A 5-year-old boy presents with recurrent bacterial infections, particularly from encapsulated organisms. Laboratory studies show normal neutrophil and NK cell counts but very low IgG and IgM levels. Which of the components of the immune system is most likely defective?

B cell antibody production

This patient has recurrent infections with encapsulated bacteria and markedly low IgG and IgM levels, indicating a defect in B-cell antibody production, which is a central component of adaptive immunity. B cells are responsible for producing antibodies that opsonize pathogens, neutralize toxins, and activate complement to facilitate pathogen clearance. The normal neutrophil and NK cell counts suggest that innate immunity is intact, and the problem lies specifically within the humoral arm of the adaptive immune system. Defects in T-cell receptor signaling, complement proteins, or phagocytosis would present differently: T-cell defects often cause viral or opportunistic infections, complement deficiencies lead to recurrent pyogenic infections but with normal antibody levels, and phagocyte defects impair bacterial clearance regardless of antibody levels. Therefore, the underlying issue is a primary B-cell immunodeficiency impairing antibody-mediated protection

500

A 52-year-old woman presents with symmetric swelling and pain in her hands and wrists for several months. Laboratory studies reveal positive rheumatoid factor (RF) and anti-cyclic citrullinated peptide (anti-CCP) antibodies. What immune mechanisms primarily contributes to the pathogenesis of her disease?

T-cell–mediated activation of macrophages and synovial fibroblasts.

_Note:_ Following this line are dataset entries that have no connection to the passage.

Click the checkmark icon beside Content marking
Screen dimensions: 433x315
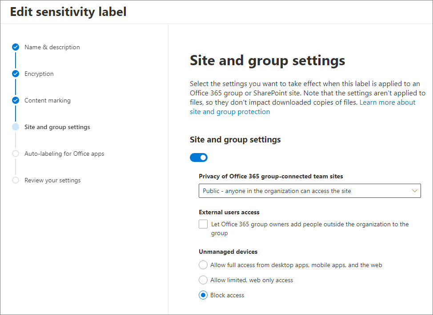16,100
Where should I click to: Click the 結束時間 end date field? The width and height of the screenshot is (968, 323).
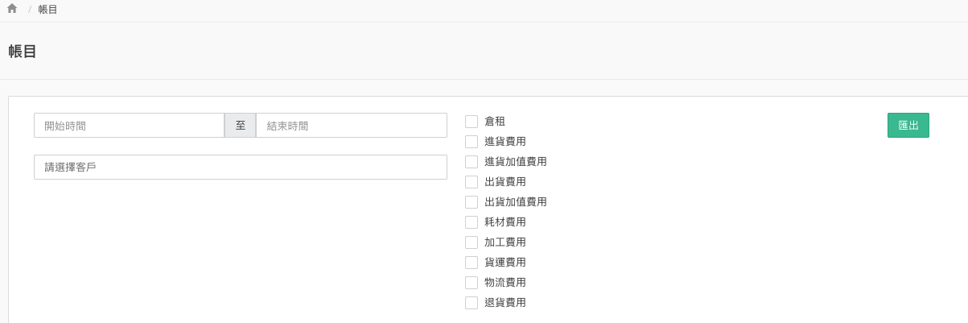351,126
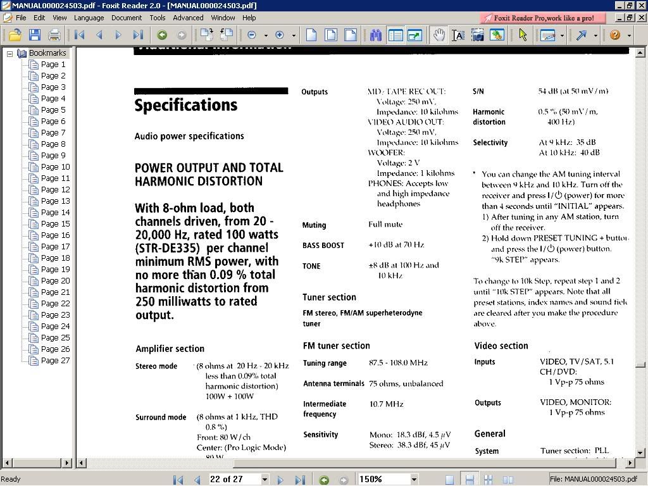Activate the Snapshot camera tool
Image resolution: width=648 pixels, height=486 pixels.
[478, 35]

This patient’s symmetric joint inflammation and positive rheumatoid factor (RF) and anti-CCP antibodies indicate rheumatoid arthritis (RA), an autoimmune disease. The primary pathogenic mechanism involves T-cell–mediated activation of macrophages and synovial fibroblasts, leading to the release of pro-inflammatory cytokines (e.g., TNF-α, IL-1, IL-6) that drive synovial inflammation, pannus formation, and joint destruction. B cells contribute by producing autoantibodies like RF and anti-CCP, but the initiating and sustaining tissue damage is largely T-cell–driven. 

Complement deficiencies, NK cell dysfunction, and impaired neutrophil chemotaxis are not central to RA pathogenesis.